Why does one have to compete with the other?

Is there a way for us to start accepting that there is no balance? That it’s all connected?

Maybe all of this energy we’re spending on trying to achieve it could be spent on just doing the best we can on the tasks that we have to hand at the time?

Maybe we could all just focus our attention on what gets us out of bed each day.

So why have we let it get this way?

It’s been a strong topic for over 10 years which means that for a long time in society, we’ve all been trying to figure out how to achieve work-life balance. It often refers to the time that we spend on different aspects of our lives.

Date from Google Trends

With the rise of cheap, portable technology and the willingness of companies to hand this out to employees, we all started to take our work home, check email from our phones, even whilst on holiday.

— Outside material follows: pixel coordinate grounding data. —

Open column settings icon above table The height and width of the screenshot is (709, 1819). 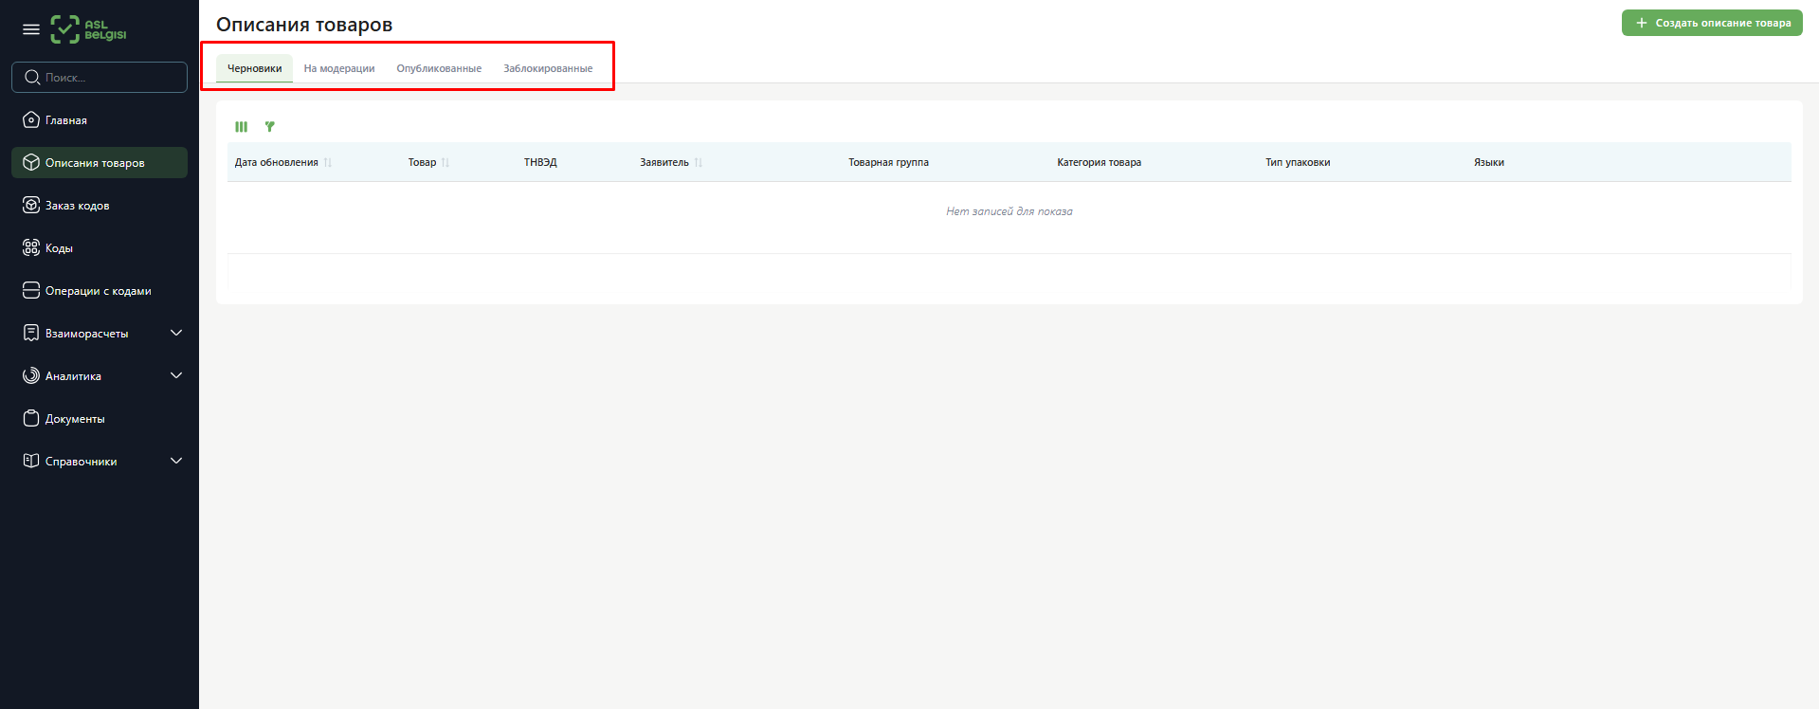(x=242, y=127)

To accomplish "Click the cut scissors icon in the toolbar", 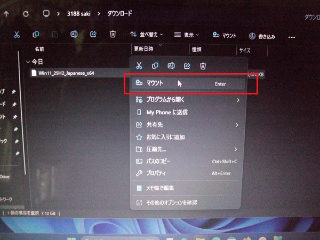I will (x=17, y=35).
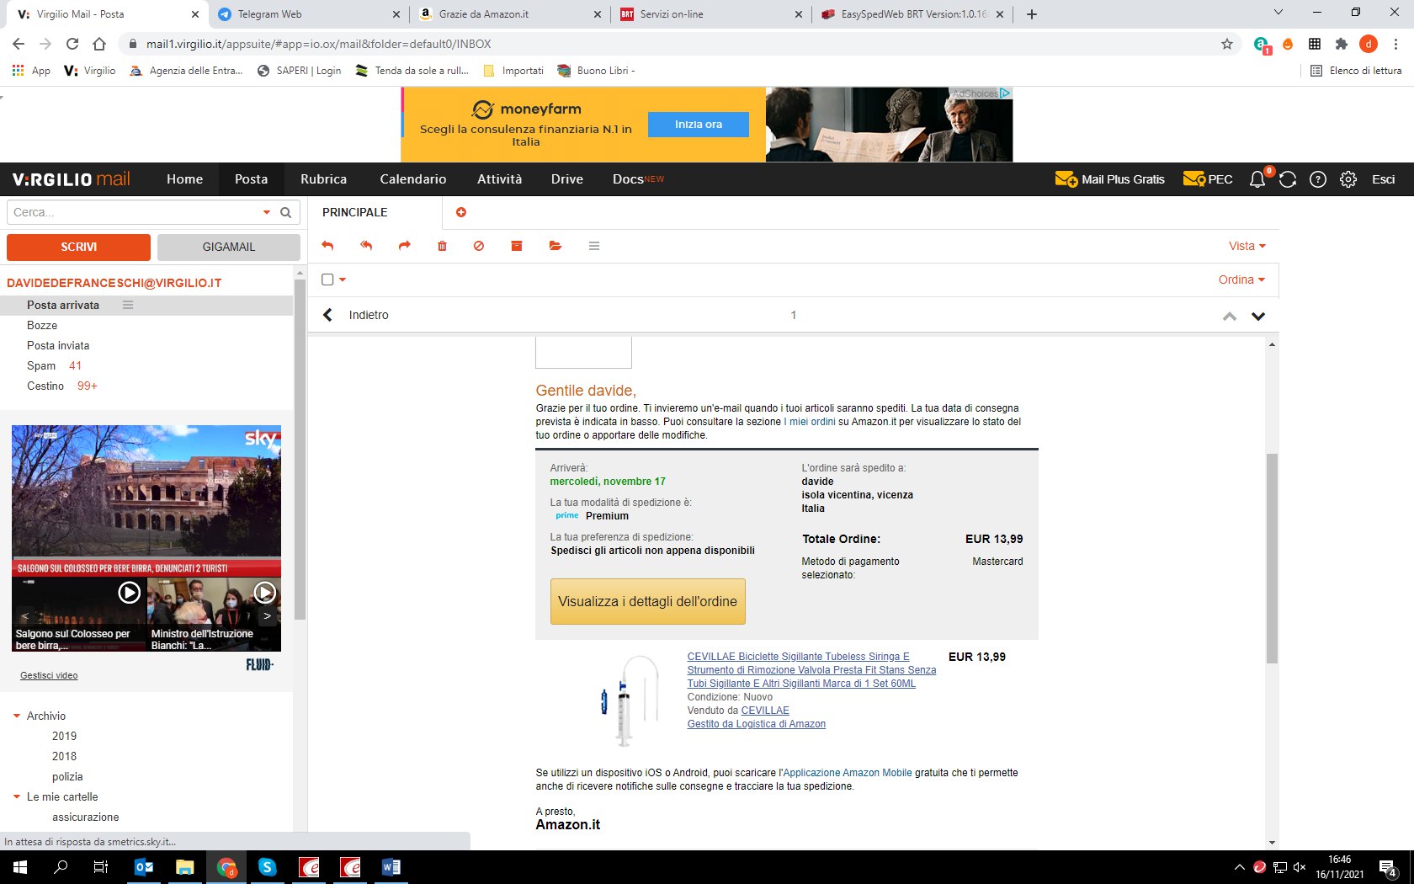Open the notifications bell icon

[1257, 179]
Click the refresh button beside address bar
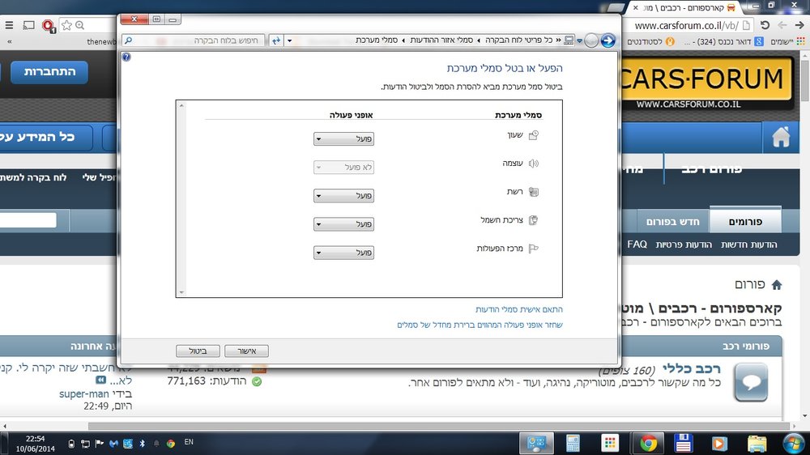The height and width of the screenshot is (455, 810). [276, 40]
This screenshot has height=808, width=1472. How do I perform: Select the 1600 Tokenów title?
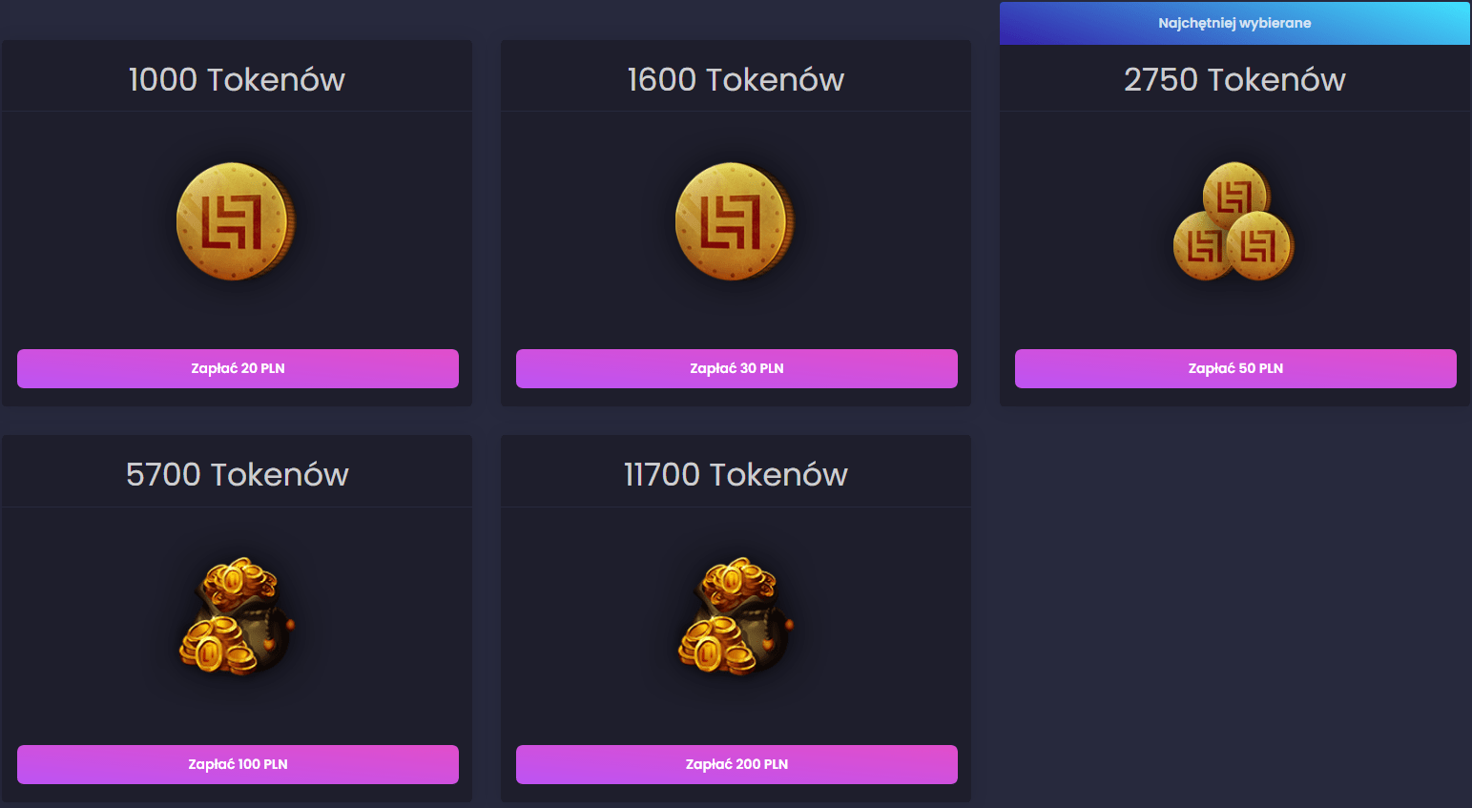736,79
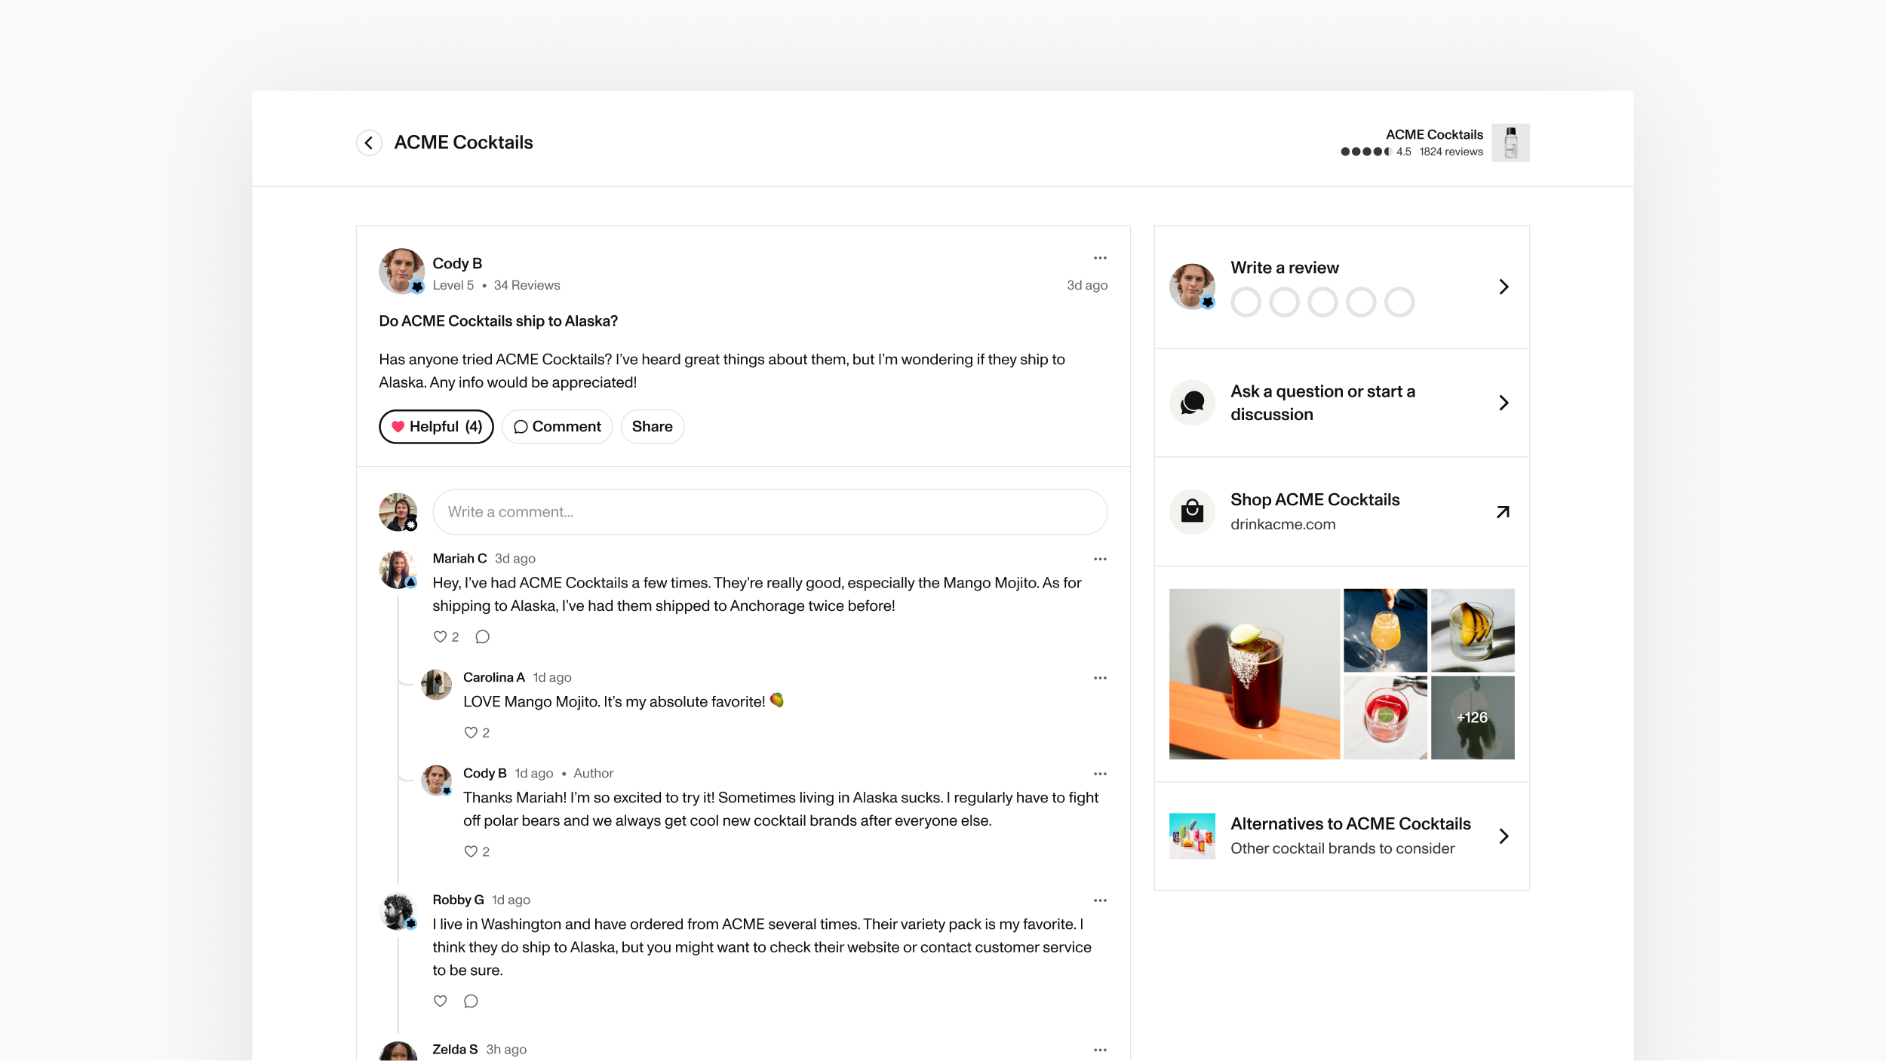The width and height of the screenshot is (1886, 1061).
Task: Click the +126 photos thumbnail
Action: click(1470, 718)
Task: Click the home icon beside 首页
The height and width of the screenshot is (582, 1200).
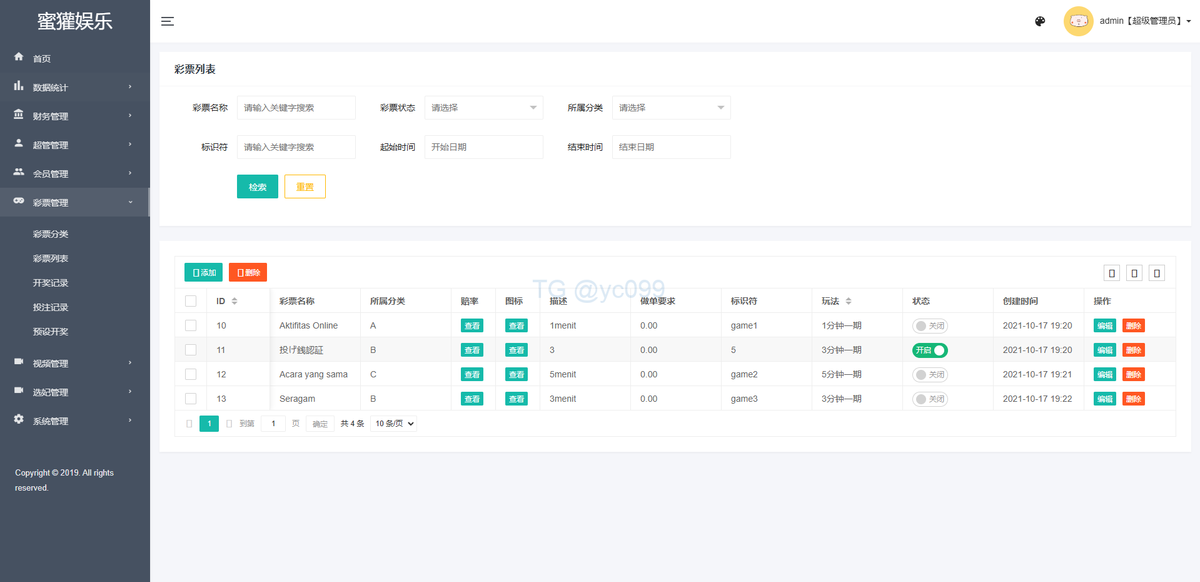Action: click(19, 57)
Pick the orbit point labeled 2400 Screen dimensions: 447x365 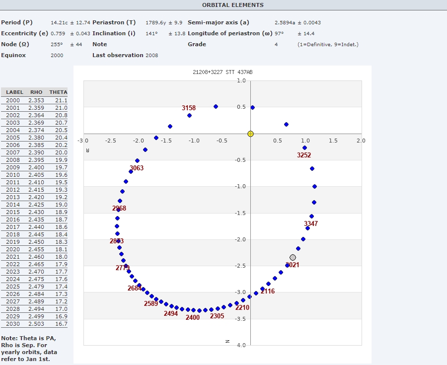click(x=193, y=310)
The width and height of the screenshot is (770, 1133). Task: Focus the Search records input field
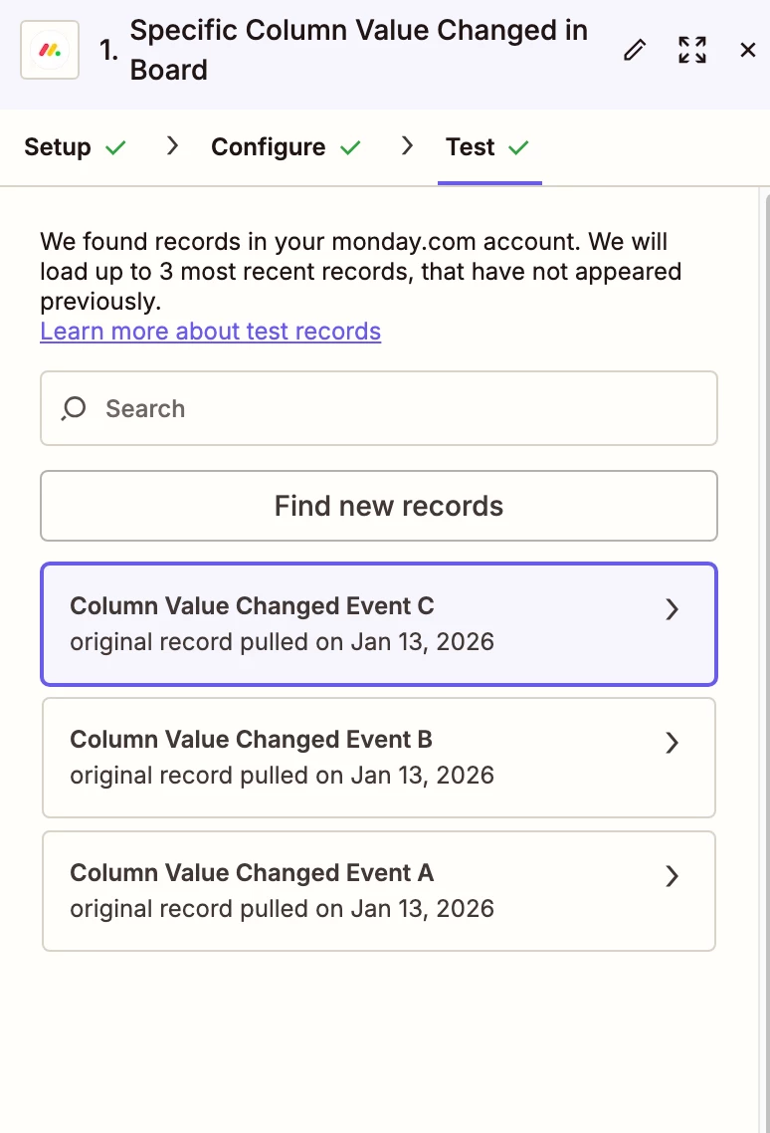[x=398, y=408]
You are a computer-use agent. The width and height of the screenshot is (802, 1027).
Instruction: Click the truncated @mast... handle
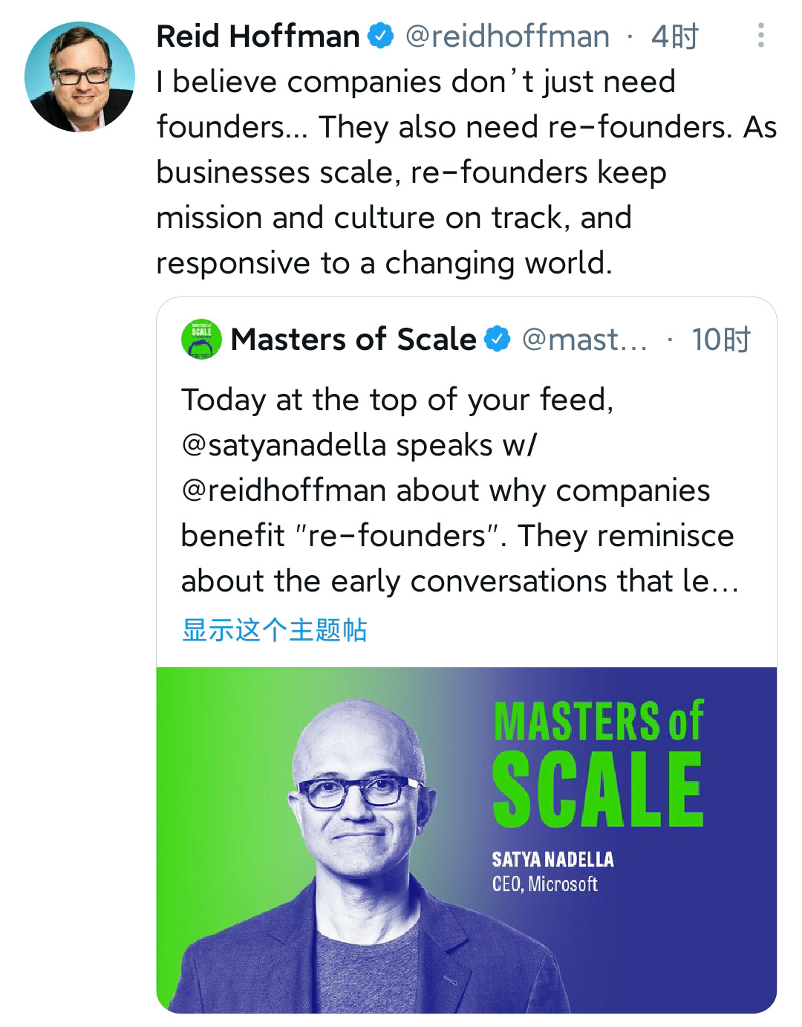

I would check my email from bed as soon as I woke up at one agency I worked for because I worked with two different timezones and wanted to see if there were any problems I needed to deal with before my day had even started.

Photo by Igor Starkov on Unsplash

Companies changed their policies and started to introduce measures to attract talent in this new world: flexi-time; unlimited holiday; desk sharing, work from home, but if the work culture still had a strong devotion to presenteeism about it, then workers simply moved from being in the office all of the time to being online all of the time.

My own quest for work-life balance.

I was working long hours as a project manager and I wanted to impress the company I worked for dearly because it meant I might progress in my career. I also found I wasn’t taking holiday or thinking about anything other than work in my downtime hours.

It never occurred to me that my colleagues with kids might have struggled with the devotion to work outside of the building until I became that person. I found after I returned to work the first time after having baby that I struggled to split my time between my life as a mother, a wife and a worker.

60 hours work weeks, 3–4 hours commuting a day, deadlines, travel, management, calls, planning, executing, shopping, nappies, nursery,

In the meantime my children needed their mother, the house needed cleaning, the cat needed shots, I was feeling unwell, I needed a holiday.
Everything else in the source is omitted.